Orang yang tampak biasa saja saat janji batal belum tentu tidak peduli. Di balik respons yang tenang itu, bisa saja ada rasa lega yang tidak mereka tunjukkan. Banyak orang langsung menilai sikap seperti ini sebagai tanda kurang menghargai komitmen. Padahal, bagi sebagian orang, batalnya rencana justru terasa seperti ruang napas yang akhirnya kembali.
Lega karena beban mendadak hilang
Rasa lega ketika janji dibatalkan kerap muncul bukan karena mereka enggan bertemu orang lain, melainkan karena ada tekanan yang tanpa sadar ikut lenyap. Situasi ini sering dialami oleh orang yang sebelumnya sudah merasa kewalahan oleh agenda, tuntutan sosial, atau energi yang terkuras sepanjang hari. Saat rencana batal, tubuh dan pikiran seolah mendapat jeda yang memang dibutuhkan.
Kepribadian introvert termasuk yang paling sering merasakan hal ini. Mereka umumnya membutuhkan waktu sendiri untuk memulihkan energi setelah berinteraksi. Karena itu, pembatalan janji bisa terasa seperti kesempatan untuk kembali ke ritme yang lebih nyaman.

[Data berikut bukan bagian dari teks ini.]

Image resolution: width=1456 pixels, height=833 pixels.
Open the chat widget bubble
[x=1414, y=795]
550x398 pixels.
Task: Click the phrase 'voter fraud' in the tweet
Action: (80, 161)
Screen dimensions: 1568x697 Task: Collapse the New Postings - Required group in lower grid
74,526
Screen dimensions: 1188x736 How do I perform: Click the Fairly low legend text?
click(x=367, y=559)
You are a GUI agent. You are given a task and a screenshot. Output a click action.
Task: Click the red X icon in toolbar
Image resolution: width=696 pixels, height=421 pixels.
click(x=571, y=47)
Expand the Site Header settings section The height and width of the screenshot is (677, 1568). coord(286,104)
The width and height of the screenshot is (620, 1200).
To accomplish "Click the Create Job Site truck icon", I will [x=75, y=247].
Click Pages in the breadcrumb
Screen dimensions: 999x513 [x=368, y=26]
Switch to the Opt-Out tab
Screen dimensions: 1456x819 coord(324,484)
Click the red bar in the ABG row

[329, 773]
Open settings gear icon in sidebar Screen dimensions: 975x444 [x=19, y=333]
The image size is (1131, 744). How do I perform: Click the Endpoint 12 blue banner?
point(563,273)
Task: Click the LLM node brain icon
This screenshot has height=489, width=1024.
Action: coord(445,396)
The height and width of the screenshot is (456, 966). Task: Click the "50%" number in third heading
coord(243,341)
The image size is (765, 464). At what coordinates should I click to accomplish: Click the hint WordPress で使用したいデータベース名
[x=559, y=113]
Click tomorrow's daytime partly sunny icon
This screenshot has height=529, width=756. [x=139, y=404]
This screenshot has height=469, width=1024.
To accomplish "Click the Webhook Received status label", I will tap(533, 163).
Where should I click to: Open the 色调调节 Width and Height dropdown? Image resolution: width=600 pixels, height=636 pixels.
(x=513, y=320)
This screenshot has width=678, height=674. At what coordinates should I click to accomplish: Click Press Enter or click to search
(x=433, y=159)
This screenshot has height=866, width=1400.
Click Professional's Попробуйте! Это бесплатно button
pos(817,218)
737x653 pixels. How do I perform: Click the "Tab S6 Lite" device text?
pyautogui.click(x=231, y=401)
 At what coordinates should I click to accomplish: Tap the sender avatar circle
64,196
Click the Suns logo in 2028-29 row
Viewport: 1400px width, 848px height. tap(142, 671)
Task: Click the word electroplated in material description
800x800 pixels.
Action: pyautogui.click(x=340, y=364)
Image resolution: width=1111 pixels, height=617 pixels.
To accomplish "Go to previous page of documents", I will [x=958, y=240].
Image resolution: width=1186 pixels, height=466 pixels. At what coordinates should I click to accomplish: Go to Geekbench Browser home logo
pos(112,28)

Bukan tidak peduli, melainkan butuh batas
Orang yang sulit mengatakan “tidak” juga kerap masuk dalam kelompok ini. Mereka cenderung menerima ajakan meski sebenarnya sudah tidak sanggup. Dalam kondisi demikian, ketika rencana dibatalkan oleh pihak lain, muncul kelegaan karena mereka tidak perlu mencari alasan untuk mundur.
Hal serupa juga dialami oleh mereka yang sangat peka terhadap lingkungan sekitar, memiliki sopan santun yang kuat, atau empatinya tinggi. Mereka sering merasa berkewajiban untuk hadir, menjaga suasana, dan tidak mengecewakan orang lain. Akibatnya, batalnya janji justru terasa seperti pengurangan beban sosial yang selama ini dipikul sendiri.
Dipengaruhi kondisi fisik dan mental
Rasa lega saat janji batal juga umum dirasakan oleh orang yang memang tidak menikmati suasana pesta, memiliki jadwal padat, mengalami kecemasan sosial, atau sedang kelelahan secara fisik maupun mental. Dalam keadaan seperti itu, membatalkan pertemuan bukan semata-mata soal pilihan, tetapi soal kebutuhan untuk menjaga keseimbangan diri.
Karena itu, respons lega tidak selalu bisa dibaca sebagai sikap dingin. Dalam banyak kasus, itu justru menjadi sinyal bahwa seseorang sedang mencari ruang, waktu, dan energi yang cukup untuk bertahan menghadapi rutinitasnya.